2. Due to hacker attacks and the flight of large investors, TVL dropped sharply.

If we use Cobo Argus, we can set these two monitoring indicators to monitor the proportion of a certain token in the LP pool and the comparison between the principal invested by the user and the total amount of funds in the LP pool. In this way, we can monitor the anomaly in the first place and the robot will automatically withdraw the principal.

In general, most users only learn about the risks of the DeFi protocol through warnings from white hats on Twitter. By then, several hours may have passed since the attack, and there is no chance to save the principal.

By using robots to monitor risk indicators on the chain and automatically evacuate as soon as there are risk signals, it can effectively help users save their assets.

Hacker attacks, token decoupling, loan agreement runs...all kinds of on-chain risk events can be monitored through some specific indicators. Cobo Argus also allows users to set up custom robots, custom monitoring indicators and contract calls after the robots are triggered.

For expert users with good DeFi knowledge, they can set the monitoring values ​​and robot actions themselves, and in theory, they can be used on any DeFi protocol. In the Cobo Arugs community, a user recently saved his assets from a lending agreement by using a custom robot.

All these functions are decentralized and trustless - the robot is operated and maintained by Cobo, but the robot can only execute DeFi operations authorized by the user and cannot perform other operations beyond the authorization. All authorizations will be recorded in a non-upgradeable smart contract. The contract code and authorization records are completely transparent on the chain and can be audited by anyone.

To add, Cobo Argus’ smart contract is based on the plugin function of Safe{Wallet}. Safe{Wallet} is the largest, highest TVL, and most recognized safest multi-signature wallet in the Ethereum ecosystem. Most DeFi protocols use Safe{Wallet} to manage the treasury. Plugin is the latest capability launched by Safe{Wallet}, which supports third-party developers to expand the capabilities of Safe{Wallet} by writing plugins.

Cobo has always had close ties with the Safe{Wallet} team and developed Cobo Argus in the early days of the plugin capability launch. Based on Safe{Wallet}, a series of solutions were launched for DeFi scenarios:

  • DeFi authorization: You can authorize a wallet to execute specific DeFi protocol operation permissions with a single signature.
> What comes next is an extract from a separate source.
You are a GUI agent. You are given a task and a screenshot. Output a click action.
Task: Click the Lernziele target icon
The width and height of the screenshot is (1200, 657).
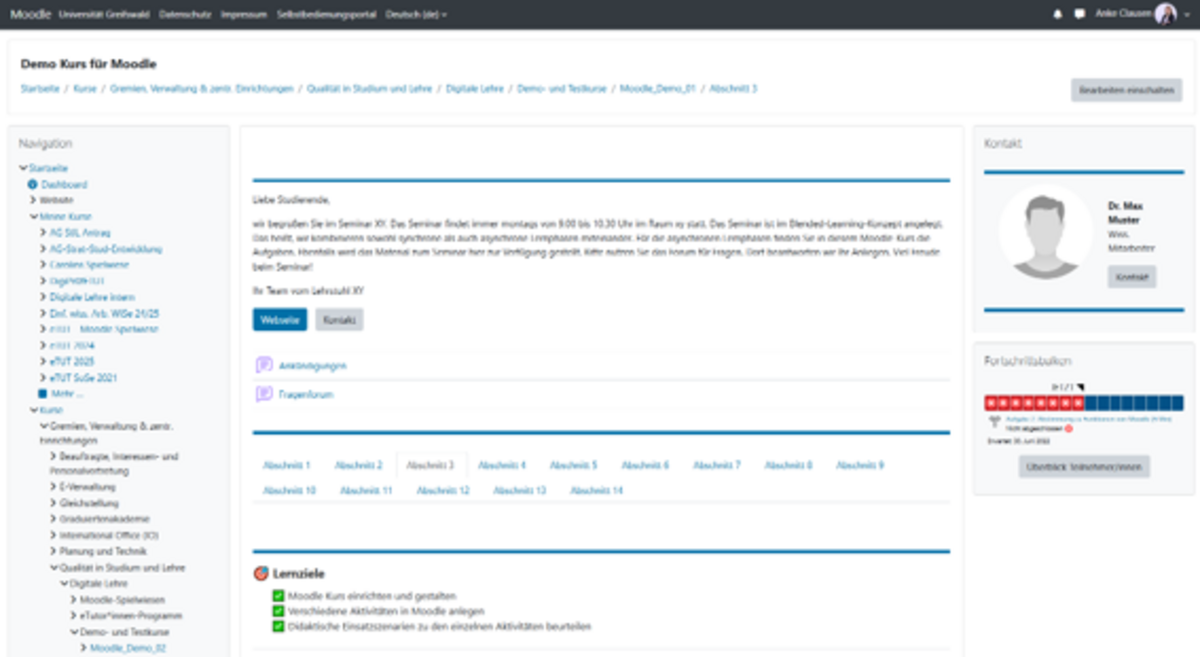(x=261, y=574)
Although using Safe{Wallet} and hardware wallets is relatively safe, the use process is inefficient and cumbersome, and is not suitable for frequent DeFi operations, especially when DeFi protocol crashes occur, this inefficiency and cumbersomeness is often fatal.

By authorizing a specific permission to a certain address for single-signature execution, efficiency can be improved without reducing security, because this address can only perform specific authorized operations and cannot exceed its authority or transfer the principal.
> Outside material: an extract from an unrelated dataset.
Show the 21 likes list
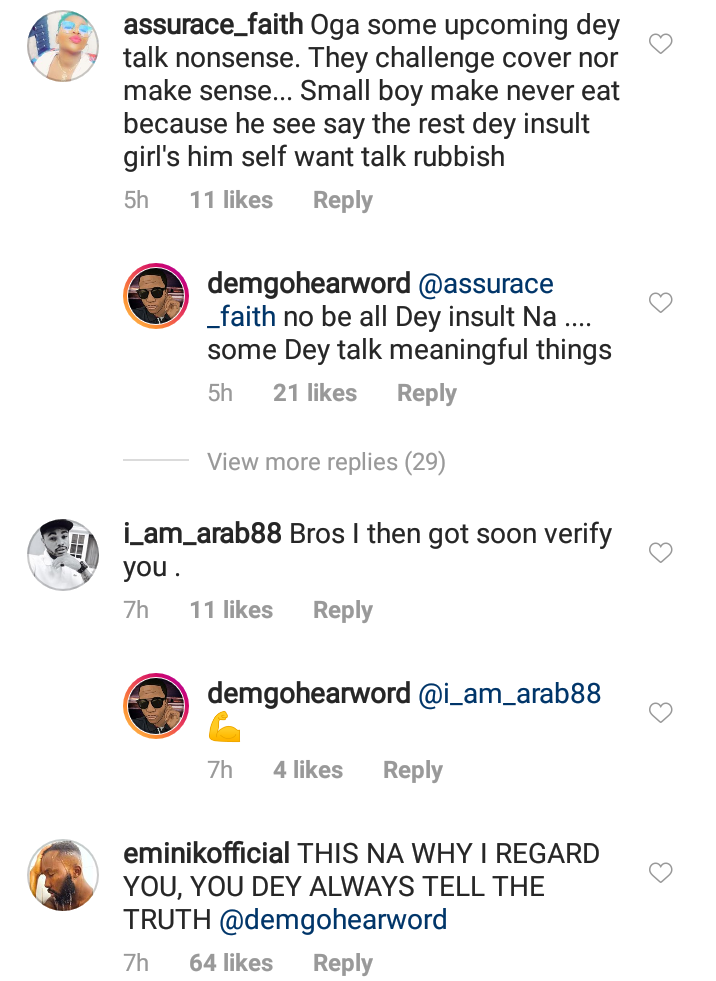This screenshot has width=716, height=981. point(314,394)
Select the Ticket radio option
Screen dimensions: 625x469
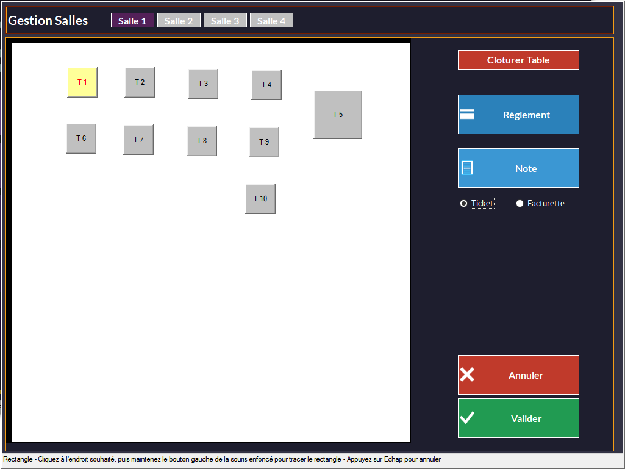pyautogui.click(x=463, y=203)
Through the authorization function of Cobo Argus, you can avoid situations such as phishing and misoperation, leakage of hot wallet private keys and loss of all principal, and malicious transfer of funds within the team.
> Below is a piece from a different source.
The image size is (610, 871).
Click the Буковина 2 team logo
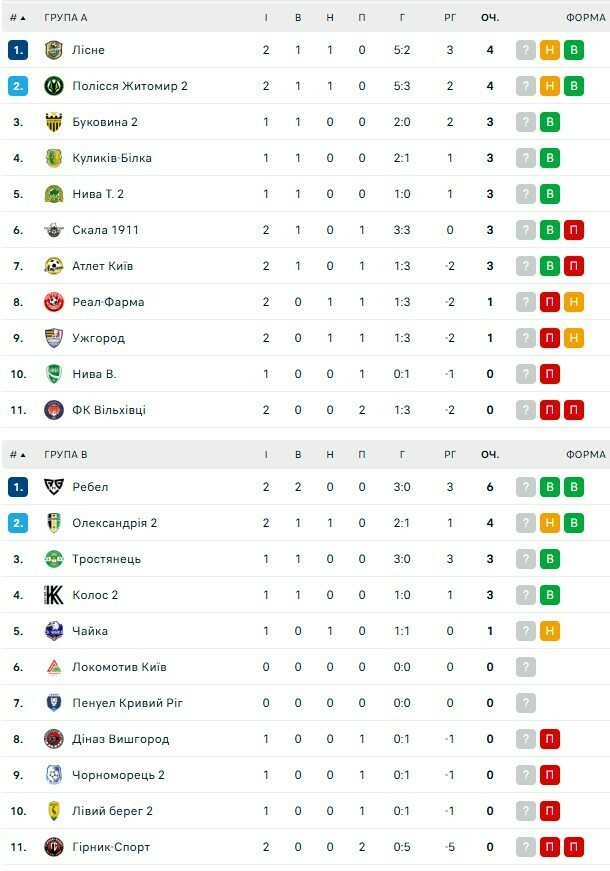54,122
  • DeFi Robot: Based on the DeFi authorization function, Cobo Argus has launched a robot function that supports users to authorize specific DeFi protocol permissions to the robot, and then the robot performs automated operations, such as automatic claim rewards, automatic selling and reinvestment, and automatic withdrawal.

At present, Cobo Argus is already used by many DeFi asset management teams and individual DeFi Whales, which not only improves DeFi efficiency but also strengthens asset security protection. Recently, projects such as Solv and izumi have also used Cobo Argus as the underlying decentralization and security tool. In the future, Cobo will continue to innovate, protect ordinary users and builders in the industry, and promote innovation and progress in the industry.

Finally, DeFi still has unlimited potential in the long run, but mining in the DeFi world can never avoid potential risks, so I hope everyone will participate with caution. "If you want to do your work well, you must first sharpen your tools." While DeFi miners are more vigilant and accumulate experience, they can also use tools to best respond to different risks.